There are many times that I don't like to be disrupted, but this mode of movie watching can be very alien to western viewers because at most what you'll find in a lot of Hollywood blockbusters when they're being watched in the west is people will occasionally applaud at something they recognize, especially if it's an IP driven franchise like, "Oh I recognize this character from the comics or whatever it is."
Then it dies down again and people watch the movie more or less in silence. The sustained reaction, the sustained applause, the sustained cheering, and wolf-whistling, that's not something that is common in the US like I said in a lot of western countries. I suppose once you take a step back and you look at the broader picture of how these things are often seen and contextualized, things that can be termed perhaps uncivilized by the western world at par for the course when it comes to watching movies in India. In a broad sense, yes, the experience can be contextualized that way.
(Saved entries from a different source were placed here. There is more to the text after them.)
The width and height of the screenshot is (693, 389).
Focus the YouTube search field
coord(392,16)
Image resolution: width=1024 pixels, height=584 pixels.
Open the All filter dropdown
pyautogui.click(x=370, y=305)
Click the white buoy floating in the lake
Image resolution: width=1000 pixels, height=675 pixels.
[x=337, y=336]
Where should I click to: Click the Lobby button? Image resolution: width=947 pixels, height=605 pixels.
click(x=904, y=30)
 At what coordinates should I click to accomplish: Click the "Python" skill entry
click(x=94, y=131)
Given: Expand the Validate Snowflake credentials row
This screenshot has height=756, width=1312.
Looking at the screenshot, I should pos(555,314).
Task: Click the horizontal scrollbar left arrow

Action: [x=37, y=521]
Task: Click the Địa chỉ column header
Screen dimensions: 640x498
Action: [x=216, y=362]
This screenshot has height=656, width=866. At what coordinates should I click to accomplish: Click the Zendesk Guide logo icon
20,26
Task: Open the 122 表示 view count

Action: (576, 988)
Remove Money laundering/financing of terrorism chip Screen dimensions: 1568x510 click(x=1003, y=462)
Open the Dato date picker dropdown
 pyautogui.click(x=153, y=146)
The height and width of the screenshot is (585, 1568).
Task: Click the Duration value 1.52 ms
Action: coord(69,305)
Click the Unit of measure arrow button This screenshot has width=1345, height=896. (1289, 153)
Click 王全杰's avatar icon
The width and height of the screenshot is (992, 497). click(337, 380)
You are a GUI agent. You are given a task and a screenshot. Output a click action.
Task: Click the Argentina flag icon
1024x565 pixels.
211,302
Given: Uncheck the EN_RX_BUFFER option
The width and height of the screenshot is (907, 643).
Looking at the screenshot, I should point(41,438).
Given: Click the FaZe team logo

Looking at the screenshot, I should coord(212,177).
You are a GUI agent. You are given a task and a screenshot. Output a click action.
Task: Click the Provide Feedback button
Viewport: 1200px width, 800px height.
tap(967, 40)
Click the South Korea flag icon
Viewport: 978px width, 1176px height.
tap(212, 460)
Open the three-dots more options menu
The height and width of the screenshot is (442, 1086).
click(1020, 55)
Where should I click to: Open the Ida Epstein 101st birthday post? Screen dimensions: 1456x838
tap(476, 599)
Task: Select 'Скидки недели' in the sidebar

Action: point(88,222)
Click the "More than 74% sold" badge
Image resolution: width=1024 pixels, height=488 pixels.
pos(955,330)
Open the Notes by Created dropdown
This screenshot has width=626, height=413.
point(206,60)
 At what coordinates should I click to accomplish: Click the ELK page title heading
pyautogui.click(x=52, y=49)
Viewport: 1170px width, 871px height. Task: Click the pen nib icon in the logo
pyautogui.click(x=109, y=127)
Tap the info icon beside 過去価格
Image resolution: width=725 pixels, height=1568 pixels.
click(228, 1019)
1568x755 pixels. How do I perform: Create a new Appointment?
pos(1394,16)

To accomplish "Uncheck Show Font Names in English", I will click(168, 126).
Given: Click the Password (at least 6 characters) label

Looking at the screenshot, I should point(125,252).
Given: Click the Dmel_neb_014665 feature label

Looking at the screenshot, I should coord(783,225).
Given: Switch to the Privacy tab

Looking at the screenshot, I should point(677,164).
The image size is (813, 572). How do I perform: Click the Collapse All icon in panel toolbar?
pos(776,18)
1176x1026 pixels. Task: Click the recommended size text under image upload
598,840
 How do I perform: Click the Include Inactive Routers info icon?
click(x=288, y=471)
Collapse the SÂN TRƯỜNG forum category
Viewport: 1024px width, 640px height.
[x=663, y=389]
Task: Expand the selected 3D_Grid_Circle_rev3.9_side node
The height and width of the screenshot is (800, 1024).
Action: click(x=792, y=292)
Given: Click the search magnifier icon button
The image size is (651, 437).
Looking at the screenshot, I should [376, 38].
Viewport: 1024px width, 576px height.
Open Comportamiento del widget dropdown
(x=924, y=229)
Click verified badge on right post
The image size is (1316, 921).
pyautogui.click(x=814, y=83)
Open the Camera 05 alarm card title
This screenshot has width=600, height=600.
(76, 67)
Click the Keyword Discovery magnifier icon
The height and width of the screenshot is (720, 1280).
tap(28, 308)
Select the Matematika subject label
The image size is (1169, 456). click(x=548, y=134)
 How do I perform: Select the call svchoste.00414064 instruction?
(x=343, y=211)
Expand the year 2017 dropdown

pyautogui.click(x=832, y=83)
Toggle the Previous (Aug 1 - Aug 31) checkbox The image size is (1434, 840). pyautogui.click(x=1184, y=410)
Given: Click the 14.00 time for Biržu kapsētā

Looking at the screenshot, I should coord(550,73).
Melissa Harris-Perry: In the upcoming months, what is most exciting to you about what may be coming out from Tollywood?
Siddhant Adlakha: When RRR played in cinemas here there was a trailer attached to it for a Dollywood film called Adhira which is a magnificent-looking superhero film. Again, it's not a superhero based on any existing comic or property but it's one that not just me but all the friends I went to watch RRR with were incredibly excited about just because of how big and monumental it felt.
There were a lot of upcoming movies from a lot of different South-Indian industries that I think are going to have more eyes on them in the US. There's this one movie in cinemas right now, it's a Kannada language movie called K.G.F: Chapter 2 and it's another one that seems to be doing incredibly well both in India and elsewhere. Because it's one of those films that again is sold on the back of not just its stars but it's epic action spectacle.
I think there's a chance that more viewers here will be open to trying more and more Indian cinema, maybe starting with the big action blockbusters and then hopefully I would say more independent stuff but for the time being, I think the appeal is going be, "Let's try and watch stuff like RRR." There are plenty of those movies on the horizon.
Melissa Harris-Perry: If someone doesn't know they're Tollywood, what's the best movie to start with? Is it RRR?
Siddhant Adlakha: RRR is a great entry point because you don't really need to know that much going in. There are certain things that I think are enhanced by knowing the actual history and the religious imagery it uses but RRR is definitely a great entry point and it has been a great entry point for a lot of people I know who are unfamiliar not just with Tollywood but with Indian cinema in general.
Over the last few years, a lot of western audiences have gravitated to the last two films by the same director Baahubali: The Beginning and Baahubali 2: The Conclusion which have been streaming for quite some time. Those were again huge theatrical releases in 2015 and 2017 with similarly amazing over-the-top spectacle and sincere broad emotions and melodrama. A lot of people seem to have found those films during the pandemic because like I said they were easily available to stream in some languages more than others. I think for most newcomers to Tollywood, I think the works of S. S. Rajamouli, Baahubali films, and RRR are a good place to start.
Melissa Harris-Perry: Siddhant Adlakha is a film critic who has appeared in the New York Times and the New York Magazine. Siddhant, thank you so much for joining us.
Siddhant Adlakha: Thank you for having me.